▸ **TO BE DONE**: Please put the lines from the one containing "Стрічка активності (176, 72)" through the one containing "Сатанократия (73, 242)", both included, into a numbered list, and leave out any blank lines.

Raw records
....................
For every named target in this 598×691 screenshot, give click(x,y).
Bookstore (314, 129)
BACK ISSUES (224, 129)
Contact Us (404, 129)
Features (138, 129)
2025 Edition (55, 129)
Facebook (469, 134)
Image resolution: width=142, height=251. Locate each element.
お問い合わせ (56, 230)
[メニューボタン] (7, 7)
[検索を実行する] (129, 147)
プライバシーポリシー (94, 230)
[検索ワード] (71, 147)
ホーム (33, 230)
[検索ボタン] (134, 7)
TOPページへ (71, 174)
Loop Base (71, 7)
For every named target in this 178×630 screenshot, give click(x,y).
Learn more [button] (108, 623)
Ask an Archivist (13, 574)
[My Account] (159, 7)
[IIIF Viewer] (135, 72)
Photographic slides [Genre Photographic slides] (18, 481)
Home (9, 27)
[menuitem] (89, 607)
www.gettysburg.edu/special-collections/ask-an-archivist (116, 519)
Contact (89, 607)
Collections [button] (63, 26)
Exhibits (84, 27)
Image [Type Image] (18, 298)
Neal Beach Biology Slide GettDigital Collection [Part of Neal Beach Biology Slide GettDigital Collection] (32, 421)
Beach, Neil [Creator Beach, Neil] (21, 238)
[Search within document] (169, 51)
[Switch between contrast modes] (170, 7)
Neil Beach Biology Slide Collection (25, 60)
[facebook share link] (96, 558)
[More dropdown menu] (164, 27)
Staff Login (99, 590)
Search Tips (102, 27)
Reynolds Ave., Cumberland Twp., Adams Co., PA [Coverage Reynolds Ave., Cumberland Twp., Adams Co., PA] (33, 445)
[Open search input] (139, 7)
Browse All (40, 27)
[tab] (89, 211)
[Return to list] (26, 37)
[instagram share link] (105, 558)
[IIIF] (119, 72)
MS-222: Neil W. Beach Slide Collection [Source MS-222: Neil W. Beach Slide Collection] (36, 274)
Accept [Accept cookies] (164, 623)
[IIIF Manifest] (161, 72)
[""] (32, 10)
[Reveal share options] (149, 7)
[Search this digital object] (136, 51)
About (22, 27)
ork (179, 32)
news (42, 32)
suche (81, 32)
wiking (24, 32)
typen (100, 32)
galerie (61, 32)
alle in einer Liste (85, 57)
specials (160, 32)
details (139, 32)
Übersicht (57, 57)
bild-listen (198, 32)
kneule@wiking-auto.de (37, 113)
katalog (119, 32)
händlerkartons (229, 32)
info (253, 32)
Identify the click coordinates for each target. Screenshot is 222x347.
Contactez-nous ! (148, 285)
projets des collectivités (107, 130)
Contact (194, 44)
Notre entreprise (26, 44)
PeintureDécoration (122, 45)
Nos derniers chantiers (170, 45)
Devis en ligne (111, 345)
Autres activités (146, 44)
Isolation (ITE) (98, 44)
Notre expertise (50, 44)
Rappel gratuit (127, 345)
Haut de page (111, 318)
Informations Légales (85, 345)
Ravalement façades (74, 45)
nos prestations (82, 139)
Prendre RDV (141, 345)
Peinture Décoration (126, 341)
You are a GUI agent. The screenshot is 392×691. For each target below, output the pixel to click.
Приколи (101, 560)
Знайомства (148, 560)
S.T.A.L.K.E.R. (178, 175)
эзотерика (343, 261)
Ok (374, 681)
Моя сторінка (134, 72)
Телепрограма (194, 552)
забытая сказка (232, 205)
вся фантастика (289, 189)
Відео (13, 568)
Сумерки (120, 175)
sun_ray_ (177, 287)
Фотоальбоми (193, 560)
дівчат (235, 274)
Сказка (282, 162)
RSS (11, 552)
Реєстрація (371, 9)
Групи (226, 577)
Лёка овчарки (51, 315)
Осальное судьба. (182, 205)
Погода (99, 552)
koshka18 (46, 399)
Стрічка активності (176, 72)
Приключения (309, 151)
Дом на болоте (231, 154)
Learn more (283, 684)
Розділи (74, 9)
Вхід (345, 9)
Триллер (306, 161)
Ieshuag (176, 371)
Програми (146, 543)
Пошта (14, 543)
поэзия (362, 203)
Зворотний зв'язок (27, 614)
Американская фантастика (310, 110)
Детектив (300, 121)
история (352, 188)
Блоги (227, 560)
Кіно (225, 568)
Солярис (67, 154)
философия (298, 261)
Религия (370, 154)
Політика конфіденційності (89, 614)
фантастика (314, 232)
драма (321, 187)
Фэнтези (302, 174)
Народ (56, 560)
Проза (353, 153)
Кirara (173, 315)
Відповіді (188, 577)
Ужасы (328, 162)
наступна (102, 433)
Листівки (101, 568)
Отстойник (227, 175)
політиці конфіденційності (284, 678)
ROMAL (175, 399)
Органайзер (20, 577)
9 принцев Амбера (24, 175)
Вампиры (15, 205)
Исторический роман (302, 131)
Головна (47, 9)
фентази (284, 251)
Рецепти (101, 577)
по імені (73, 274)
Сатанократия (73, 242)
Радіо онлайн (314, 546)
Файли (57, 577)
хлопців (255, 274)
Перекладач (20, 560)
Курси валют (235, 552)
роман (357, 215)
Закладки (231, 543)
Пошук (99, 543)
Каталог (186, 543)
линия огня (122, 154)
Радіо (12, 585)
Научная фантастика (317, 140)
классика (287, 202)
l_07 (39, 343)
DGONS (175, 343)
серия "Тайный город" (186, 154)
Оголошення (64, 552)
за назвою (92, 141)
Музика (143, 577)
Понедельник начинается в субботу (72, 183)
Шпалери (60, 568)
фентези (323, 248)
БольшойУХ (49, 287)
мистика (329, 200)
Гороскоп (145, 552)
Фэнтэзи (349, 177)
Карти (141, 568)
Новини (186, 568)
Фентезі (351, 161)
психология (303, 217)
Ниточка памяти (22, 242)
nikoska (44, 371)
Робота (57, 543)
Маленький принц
....................
▸ **CORRECT RESULT**:
1. Стрічка активності (176, 72)
2. Приключения (309, 151)
3. Дом на болоте (231, 154)
4. Learn more (283, 684)
5. Розділи (74, 9)
6. Вхід (345, 9)
7. Триллер (306, 161)
8. Ieshuag (176, 371)
9. Програми (146, 543)
10. Пошта (14, 543)
11. поэзия (362, 203)
12. Зворотний зв'язок (27, 614)
13. Американская фантастика (310, 110)
14. Детектив (300, 121)
15. история (352, 188)
16. Блоги (227, 560)
17. Кіно (225, 568)
18. Солярис (67, 154)
19. философия (298, 261)
20. Религия (370, 154)
21. Політика конфіденційності (89, 614)
22. фантастика (314, 232)
23. драма (321, 187)
24. Фэнтези (302, 174)
25. Народ (56, 560)
26. Проза (353, 153)
27. Кirara (173, 315)
28. Відповіді (188, 577)
29. Ужасы (328, 162)
30. наступна (102, 433)
31. Листівки (101, 568)
32. Отстойник (227, 175)
33. політиці конфіденційності (284, 678)
34. ROMAL (175, 399)
35. Органайзер (20, 577)
36. 9 принцев Амбера (24, 175)
37. Вампиры (15, 205)
38. Исторический роман (302, 131)
39. Головна (47, 9)
40. фентази (284, 251)
41. Рецепти (101, 577)
42. по імені (73, 274)
43. Сатанократия (73, 242)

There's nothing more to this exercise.